Afflux sans précédent dans les sections socialistes : les nouveaux adhérents, autorisés à s'inscrire pour la cotisation réduite de vingt Euros jusqu'en juillet pour avoir le droit de voter aux primaires du PS, ont jusqu'au 27 septembre pour faire valider leur adhésion en se présentant "aux camarades" et en faisant voter leur adhésion par chaque section.
A Sèvres, c'est un raz-de-marée : ils sont venus, ils sont tous là, les nouveaux adhérents, y compris ceux qui étaient venus se présenter avant l'été et sont déjà intégrés. La section compte aujourd'hui plus de 150 adhérents, annonce triomphalement le secrétaire de section, Jacques Blandin. Les nouveaux sont donc venus mardi soir, et il a même fallu prévoir une séance de rattrapage samedi prochain pour ceux qui ne pouvaient pas venir, d'autant que le local de section est plein à craquer. Le réseau de Ségolène Royal, Désirs d'avenir, a envoyé des courriels pour rappeler aux nouveaux adhérents d'aller faire valider leur adhésion au PS. Sans doute les autres candidats ont-ils fait de même, notamment chez DSK et Fabius.
Chacun se présente et, fait remarquable, s'il y a des anciens qui "reviennent" au parti, comme ils le disent, la moyenne d'âge tombe de façon spectaculaire avec des jeunes qui viennent pour la première fois à la politique, pour "changer les choses", comme ils l'expliquent maladroitement. On s'échange des coups d'oeil nostalgiques : ça rappelle les années Mitterrand, avant 1981... Tous les nouveaux sont accueillis par acclamation, d'autant plus facilement que pas un n'osera déclarer qu'il vient pour soutenir tel candidat ou telle candidate, alors que chacun sait qu'ils ne viennent que pour ça.
Mais au-delà de la prudence des néophytes, le consensus n'est pas seulement de façade, et c'est peut-être l'autre nouveauté encourageante. Si les mouvances traditionnelles (rocardiens, mitterandistes, anti-libéraux), déjà sérieusement bousculées depuis 2002, ont aujourd'hui éclaté entre les différents candidats, il semble y avoir un désir, comme à Lens samedi dernier, de préserver une unité vis-à-vis de ce qui est ressenti comme le danger commun, la montée du sarkozisme.
Illustration frappante : la députée européenne Pervenche Bérès, militante de Sèvres très chahutée dans la section lorsqu'elle a pris le virage fabiusien de soutenir le "non" au référendum européen, est venue ce soir commenter la présidence allemande de l'Union européenne et ses implications sur le débat électoral français et sur la future présidence française. Elle est écoutée dans un silence amical, on sent que la cicatrice entre "ouistes" et "nonistes" est en train de se fermer.
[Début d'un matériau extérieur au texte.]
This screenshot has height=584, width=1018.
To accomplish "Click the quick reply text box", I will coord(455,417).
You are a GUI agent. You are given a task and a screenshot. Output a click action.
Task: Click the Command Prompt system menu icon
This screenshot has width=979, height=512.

Le secrétaire a mis en garde l'assistance, en lui donnant la parole : "ce soir, on ne va pas refaire le débat sur le référendum". Le souvenir est encore récent des bagarres de l'année dernière... Mais c'est inutile, pas d'envie de chahut chez les camarades sévriens, surtout pour écouter le vibrant plaidoyer européen de Pervenche : "aucun problème politique ne peut être résolu", dit-elle à propos du débat des présidentielles, "si nous n'intégrons pas la dimension européenne". En 2002, ajoute-telle, au-delà du bilan du gouvernement Jospin "qui nous honore, nous étions en déficit sur l'Europe", ce qui a selon elle pénalisé les socialistes.
"Il est de notre devoir à tous de rappeler que cette question européenne doit être au coeur de notre projet", mais en allant plus loin car il faut passer avec les Français "un contrat clair sur les enjeux européens", dès avant les élections et non pas après. Et elle ajoute avec un sourire : "on est encore tous ensemble, on peut débattre entre nous, il y a un an on n'en était pas là, nous avons aujourd'hui une bonne base pour nourrir le débat sur l'Europe".
Sèvres est peut-être un peu à part, avec un ancrage européen particulier résultant de la présence dans la commune d'un lycée international, avec des associations franco-allemandes actives. Mais le climat constaté au cours de ce débat est peut-être révélateur d'une nouvelle maturité du PS et d'un renouvellement en profondeur de ses militants. Encourageant pour l'avenir.